Veículo levava quase meia tonelada de cocaína quando foi apanhado pela polícia

O rosto da estrela do futebol norueguês Erling Haaland apareceu em outdoors, cromos e ecrãs de televisão, depois de se ter tornado um fenómeno nas redes sociais ao marcar sete golos em quatro jogos do Campeonato do Mundo em julho.

Agora, a polícia do Equador encontrou a sua imagem num lugar inesperado: impressa em embalagens retangulares verdes que compunham um impressionante carregamento de cocaína apreendido num camião perto da fronteira com a Colômbia.

O condutor do veículo foi detido após a apreensão do carregamento de 469 quilos de cocaína esta quarta-feira, informou a polícia, mas não deu qualquer explicação para os autocolantes com a imagem do avançado norueguês de cabelo loiro.

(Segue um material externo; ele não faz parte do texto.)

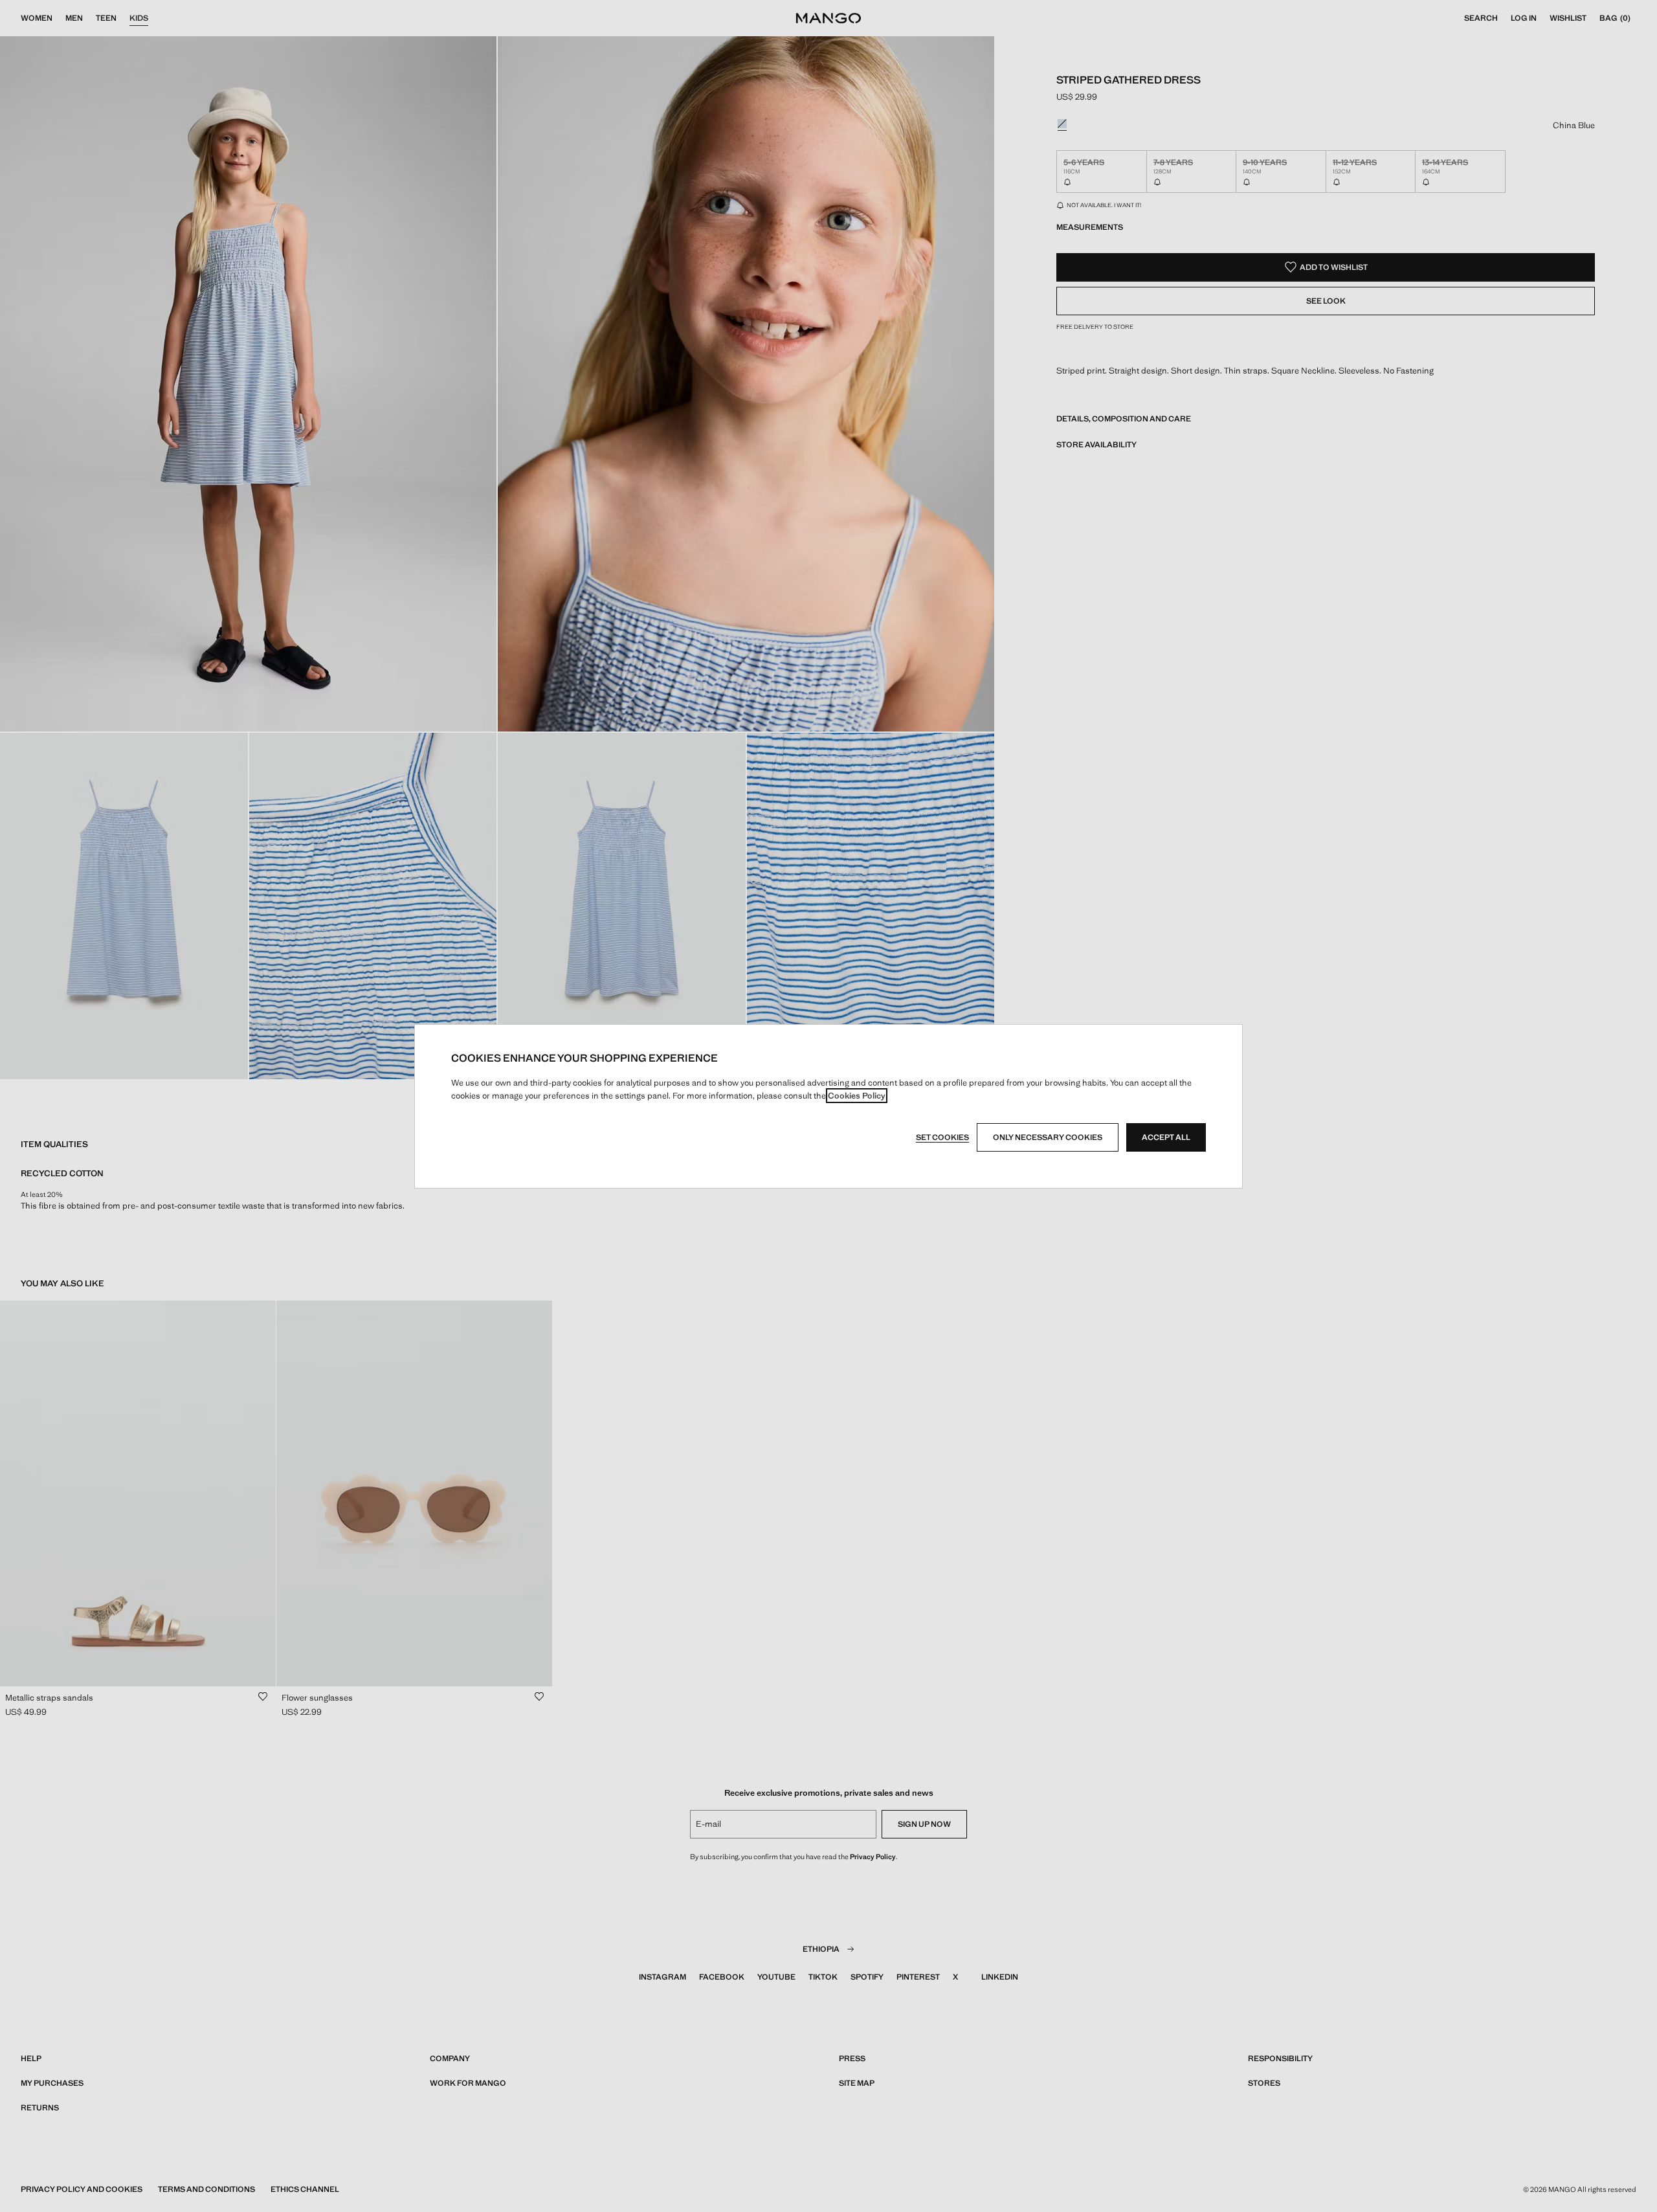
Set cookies (942, 1137)
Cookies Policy (856, 1095)
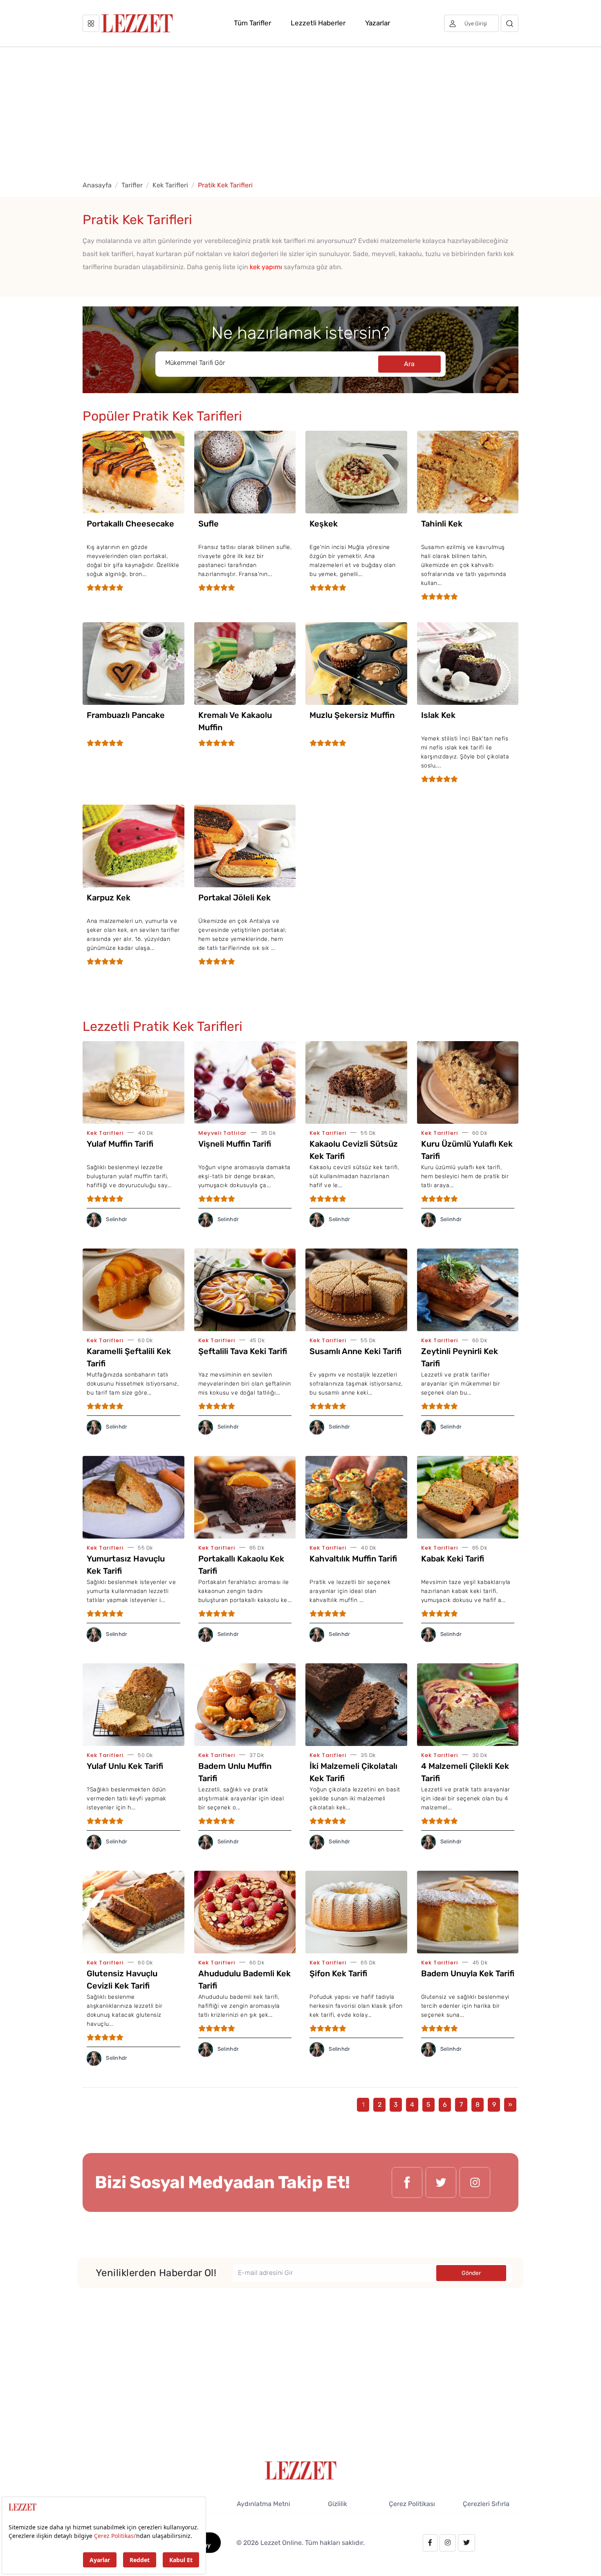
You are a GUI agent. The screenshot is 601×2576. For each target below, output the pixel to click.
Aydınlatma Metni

No entanto, é prática comum os traficantes de droga etiquetarem os seus carregamentos com os nomes de figuras desportivas conhecidas e de outras celebridades como forma de sinalizar qual a rede criminosa que produziu a mercadoria e a que cliente pertence.

Um comunicado de imprensa informou que agentes anti-droga estavam a realizar uma operação após uma denúncia anónima recebida na manhã desta terça-feira na Rodovia Pan-Americana, quando avistaram um camião suspeito. Após a busca, encontraram 370 pacotes escondidos num compartimento falso no fundo do camião.

A polícia divulgou um vídeo que mostra os pacotes a sair do fundo falso do camião, com os autocolantes de Haaland – frequentemente chamado de “princesinha” e “queridinha” pelos seus fãs – claramente visíveis.

Haaland foi um dos marcadores e jogadores mais carismáticos do Campeonato do Mundo realizado no México, nos Estados Unidos e no Canadá, e a sua estatura imponente e o seu sentido de humor peculiar inspiraram uma onda de vídeos virais e memes criativos.

Haaland não é a única estrela de futebol aparentemente favorecida pelos traficantes de droga – a imagem do capitão da seleção argentina, Lionel Messi, também apareceu noutro pacote apreendido.

O Equador é considerado um centro logístico para o tráfico de droga, onde o produto é acumulado, armazenado e distribuído por rotas da América Central, principalmente para os Estados Unidos, embora também sejam enviados narcóticos para a Europa

A polícia informou que uma mulher identificada apenas como María R., portadora de documentos de identidade colombianos, foi detida na operação desta quarta-feira na zona de Guagua Negro, perto da cidade fronteiriça de Tulcán, a 246 quilómetros a norte da capital Quito.

O valor estimado da carga é de quase 842 mil dólares no mercado interno, mais de 11 milhões de dólares nos EUA e mais de 19,6 milhões de dólares (17 milhões de euros) na Europa.

No Equador, gangues criminosos locais aliados a cartéis colombianos e mexicanos controlam as rotas e enviam os narcóticos, dos quais 80% têm origem na Colômbia e os restantes no Peru.

No primeiro semestre deste ano, a polícia reportou a apreensão de 80 toneladas de droga, enquanto em 2025 as autoridades confiscaram quase 215 toneladas, sobretudo cocaína. Em 2024, a quantidade atingiu quase 295 toneladas.